Costs of some assets are pooled and a writing down allowance is calculated each year on the balance. When a pooled asset is sold, the proceeds are normally deducted from the pool balance. If the proceeds are greater than the pool balance, the excess is treated as a balancing charge and is added to the profits for the relevant year.
Most cars costing over £12,000 are dealt with individually.
Short-life plant and machinery may benefit from accelerated capital allowances if an election is made. Balancing allowances are available on items that are not pooled and when a business ends. If the sale proceeds are less than the written down value, the difference will reduce profits for the relevant year.


Main allowances

The straight line basis means that a constant percentage of the initial investment is allowable each year. The reducing balance basis means that a percentage is allowed of the written down value after deducting the allowances for the previous periods.

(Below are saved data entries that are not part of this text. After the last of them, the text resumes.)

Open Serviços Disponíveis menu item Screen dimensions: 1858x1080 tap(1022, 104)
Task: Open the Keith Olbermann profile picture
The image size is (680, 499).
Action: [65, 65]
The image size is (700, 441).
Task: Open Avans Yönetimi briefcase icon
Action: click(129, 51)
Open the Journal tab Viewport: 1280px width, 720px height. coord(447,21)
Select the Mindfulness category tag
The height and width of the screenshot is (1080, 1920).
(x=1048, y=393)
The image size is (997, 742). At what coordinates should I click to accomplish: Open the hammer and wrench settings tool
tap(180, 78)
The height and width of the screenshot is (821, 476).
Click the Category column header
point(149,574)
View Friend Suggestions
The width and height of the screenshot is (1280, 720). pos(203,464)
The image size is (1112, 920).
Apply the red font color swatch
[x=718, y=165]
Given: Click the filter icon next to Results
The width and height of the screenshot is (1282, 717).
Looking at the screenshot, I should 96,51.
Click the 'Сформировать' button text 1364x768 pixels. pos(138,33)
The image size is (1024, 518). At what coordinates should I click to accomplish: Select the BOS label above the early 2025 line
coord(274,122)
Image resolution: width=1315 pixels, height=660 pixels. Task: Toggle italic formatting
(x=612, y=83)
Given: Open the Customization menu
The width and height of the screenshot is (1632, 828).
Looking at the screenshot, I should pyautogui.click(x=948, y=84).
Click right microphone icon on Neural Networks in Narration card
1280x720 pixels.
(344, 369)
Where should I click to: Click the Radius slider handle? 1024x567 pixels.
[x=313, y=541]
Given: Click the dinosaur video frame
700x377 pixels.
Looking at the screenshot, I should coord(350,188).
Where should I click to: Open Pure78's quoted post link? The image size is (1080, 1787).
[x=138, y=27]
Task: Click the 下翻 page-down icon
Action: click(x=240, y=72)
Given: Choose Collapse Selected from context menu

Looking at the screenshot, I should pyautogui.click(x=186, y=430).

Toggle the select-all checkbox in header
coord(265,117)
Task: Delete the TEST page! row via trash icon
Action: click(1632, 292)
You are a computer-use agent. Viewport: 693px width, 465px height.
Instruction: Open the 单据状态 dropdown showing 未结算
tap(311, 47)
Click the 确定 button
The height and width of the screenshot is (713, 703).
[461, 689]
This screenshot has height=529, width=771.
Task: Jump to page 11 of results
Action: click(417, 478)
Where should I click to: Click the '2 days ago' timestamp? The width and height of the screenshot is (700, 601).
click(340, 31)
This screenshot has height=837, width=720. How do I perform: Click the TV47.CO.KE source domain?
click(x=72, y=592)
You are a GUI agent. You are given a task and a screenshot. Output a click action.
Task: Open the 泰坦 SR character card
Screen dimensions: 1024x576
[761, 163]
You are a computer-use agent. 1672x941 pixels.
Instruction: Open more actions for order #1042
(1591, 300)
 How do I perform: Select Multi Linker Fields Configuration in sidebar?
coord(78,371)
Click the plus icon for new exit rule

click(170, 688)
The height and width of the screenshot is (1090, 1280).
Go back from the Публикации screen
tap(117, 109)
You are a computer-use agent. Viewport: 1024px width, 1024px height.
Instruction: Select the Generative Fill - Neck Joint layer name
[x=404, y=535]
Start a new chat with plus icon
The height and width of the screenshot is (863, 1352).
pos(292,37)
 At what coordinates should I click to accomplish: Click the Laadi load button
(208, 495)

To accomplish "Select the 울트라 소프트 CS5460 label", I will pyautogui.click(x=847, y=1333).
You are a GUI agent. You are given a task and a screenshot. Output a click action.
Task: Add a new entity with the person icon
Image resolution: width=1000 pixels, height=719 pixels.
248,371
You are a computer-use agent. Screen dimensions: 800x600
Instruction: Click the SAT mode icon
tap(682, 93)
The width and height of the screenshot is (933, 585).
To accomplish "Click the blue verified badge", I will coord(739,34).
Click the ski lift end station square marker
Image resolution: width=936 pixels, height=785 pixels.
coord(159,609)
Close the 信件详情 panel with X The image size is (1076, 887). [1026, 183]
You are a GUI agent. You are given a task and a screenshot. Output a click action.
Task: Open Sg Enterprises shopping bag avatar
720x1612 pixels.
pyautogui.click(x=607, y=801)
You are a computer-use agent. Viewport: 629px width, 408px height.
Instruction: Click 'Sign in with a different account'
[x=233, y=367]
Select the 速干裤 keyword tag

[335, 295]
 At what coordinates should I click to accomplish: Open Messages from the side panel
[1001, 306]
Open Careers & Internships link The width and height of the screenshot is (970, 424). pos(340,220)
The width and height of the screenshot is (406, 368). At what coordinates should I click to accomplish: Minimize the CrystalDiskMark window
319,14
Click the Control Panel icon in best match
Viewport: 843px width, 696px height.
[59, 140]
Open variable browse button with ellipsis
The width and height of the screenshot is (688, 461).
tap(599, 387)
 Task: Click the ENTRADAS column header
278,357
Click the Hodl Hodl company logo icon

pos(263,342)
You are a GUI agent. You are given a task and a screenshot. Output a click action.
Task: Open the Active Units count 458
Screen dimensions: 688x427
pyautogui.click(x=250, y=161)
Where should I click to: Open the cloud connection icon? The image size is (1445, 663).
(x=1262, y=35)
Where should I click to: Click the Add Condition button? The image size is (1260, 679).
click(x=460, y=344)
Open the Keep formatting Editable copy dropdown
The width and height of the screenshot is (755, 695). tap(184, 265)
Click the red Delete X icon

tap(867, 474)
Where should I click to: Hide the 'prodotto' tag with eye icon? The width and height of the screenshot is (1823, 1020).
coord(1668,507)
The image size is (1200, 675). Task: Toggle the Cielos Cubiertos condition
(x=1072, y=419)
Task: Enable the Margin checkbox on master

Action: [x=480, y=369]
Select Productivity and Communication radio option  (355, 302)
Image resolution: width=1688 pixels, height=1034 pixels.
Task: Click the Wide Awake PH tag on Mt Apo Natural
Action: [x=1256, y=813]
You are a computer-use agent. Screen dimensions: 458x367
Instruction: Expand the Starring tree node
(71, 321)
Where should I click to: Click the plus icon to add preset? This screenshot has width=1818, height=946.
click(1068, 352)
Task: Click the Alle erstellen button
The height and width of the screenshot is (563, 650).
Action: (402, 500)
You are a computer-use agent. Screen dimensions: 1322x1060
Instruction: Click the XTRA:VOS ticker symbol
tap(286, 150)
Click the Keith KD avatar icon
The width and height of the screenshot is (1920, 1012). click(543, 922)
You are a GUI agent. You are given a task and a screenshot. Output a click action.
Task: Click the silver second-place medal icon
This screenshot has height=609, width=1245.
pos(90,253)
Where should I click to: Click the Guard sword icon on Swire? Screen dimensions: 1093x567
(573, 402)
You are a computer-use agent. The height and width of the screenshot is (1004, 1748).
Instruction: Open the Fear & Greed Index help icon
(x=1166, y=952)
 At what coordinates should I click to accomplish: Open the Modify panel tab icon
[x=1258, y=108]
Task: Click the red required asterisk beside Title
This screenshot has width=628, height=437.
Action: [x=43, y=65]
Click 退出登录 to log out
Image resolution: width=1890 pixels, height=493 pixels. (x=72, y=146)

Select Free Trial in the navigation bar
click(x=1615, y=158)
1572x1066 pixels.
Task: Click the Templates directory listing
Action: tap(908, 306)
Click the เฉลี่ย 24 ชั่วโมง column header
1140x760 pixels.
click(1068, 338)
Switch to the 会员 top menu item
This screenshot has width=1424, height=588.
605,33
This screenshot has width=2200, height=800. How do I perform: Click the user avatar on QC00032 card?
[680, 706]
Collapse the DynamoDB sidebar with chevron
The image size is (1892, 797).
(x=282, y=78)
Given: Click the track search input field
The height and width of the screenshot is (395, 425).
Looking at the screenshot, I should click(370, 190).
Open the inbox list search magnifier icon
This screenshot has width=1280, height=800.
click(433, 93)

Plant and machinery, patent rights and know-how: WDA (reducing balance) normally 25% pa; 6% pa for certain assets with a life of at least 25 years, if annual expenditure on such assets exceeds £100,000. First-year allowance of 40% for plant and machinery bought by small and medium size businesses; 100% allowance for information and communication technology bought by small businesses between 1 April 2000 and 31 March 2003; 100% allowance for qualifying energy-saving equipment (all businesses).
Cars: WDA (reducing balance) 25% pa with maximum per car of £3,000pa; first-year allowance 100% for new cars emitting up to 120g/km CO2.
Industrial buildings, hotels, agricultural buildings, dredging: WDA (straight line) 4% pa.
Enterprise zone buildings, research and development and certain expenditure on residential flats over commercial property: Initial allowance 100%.